Il savait pourtant que le véritable amour commence pour l’homme à cette mort ; que c’est un effet nécessaire du mariage que la galanterie se change en culte ; que tout mari, quelque mine qu’il fasse, est au fond de l’âme idolâtre ; que s’il y a conspiration ostensible entre les hommes pour secouer le joug du sexe, il y a convention tacite pour l’adorer ; que la faiblesse seule de la femme oblige de temps à autre l’homme à ressaisir l’empire ; que sauf ces rares exceptions la femme est souveraine, et que là est le principe de la tendresse et de l’harmonie conjugales…

C’est un besoin irrésistible pour l’homme, besoin qui naît spontanément en lui du progrès de son industrie, du développement de ses idées, du raffinement de ses sens, de la délicatesse de ses affections, d’aimer sa femme comme il aime son travail, d’un amour spirituel ; de la façonner, de la parer, de l’embellir.
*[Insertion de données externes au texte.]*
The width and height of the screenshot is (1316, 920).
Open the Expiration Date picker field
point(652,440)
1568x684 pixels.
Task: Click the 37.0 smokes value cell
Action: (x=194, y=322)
Plus il l’aime, plus il la veut brillante, vertueuse, entendue ; il aspire à faire d’elle un chef-d’œuvre, une déesse. Près d’elle il oublie ses sens et ne suit plus que son imagination ; cet idéal qu’il a conçu et qu’il croit toucher, il a peur que ses mains ne le souillent ; il regarde comme rien ce qui autrefois, dans l’ardeur de ses désirs, lui semblait tout. Le peuple a une horreur instinctive, exquise, de tout ce qui rappelle la chair et le sang : l’usage de excitants bacchiques et aphrosidiaques, si fréquent chez les Orientaux, qui prennent l’aiguisement de l’appétit pour l’amour, révolte les races civilisées : c’est un outrage à la beauté, un contre-sens de l’art. De telles mœurs ne se produisent qu’à l’ombre du despotisme, par la distinction des castes et à l’aide de l’inégalité : elles sont incompatibles avec la justice…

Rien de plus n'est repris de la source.